Collected data
_ _ _ _ _
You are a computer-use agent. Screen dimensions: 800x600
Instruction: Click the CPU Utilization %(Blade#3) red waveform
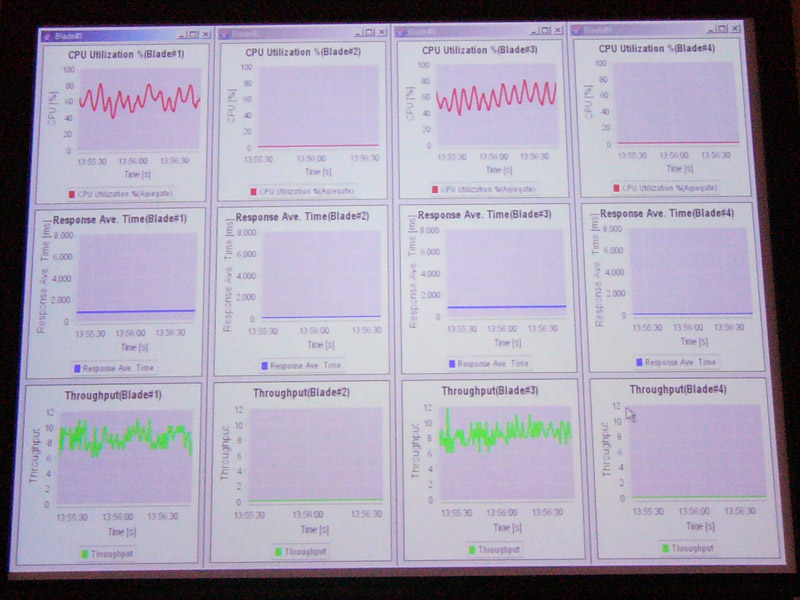pyautogui.click(x=496, y=96)
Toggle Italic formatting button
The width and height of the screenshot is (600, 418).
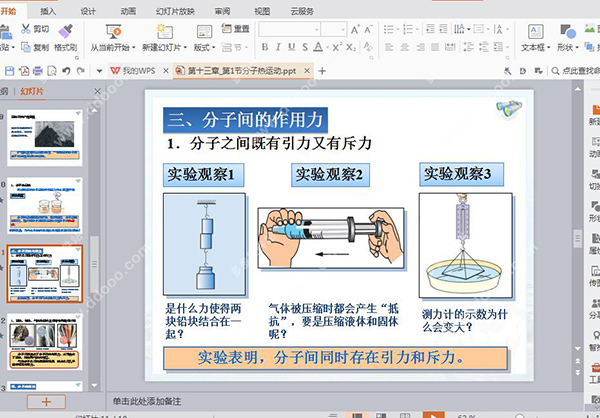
_ _ _ _ _
# [Your instructions]
What you write must match, line for line, the lines from the one with "Instruction: Click the" through the last line of the data above, minus the pictures.

# [Written solution]
Instruction: Click the CPU Utilization %(Blade#3) red waveform
pyautogui.click(x=496, y=96)
Toggle Italic formatting button
The width and height of the screenshot is (600, 418).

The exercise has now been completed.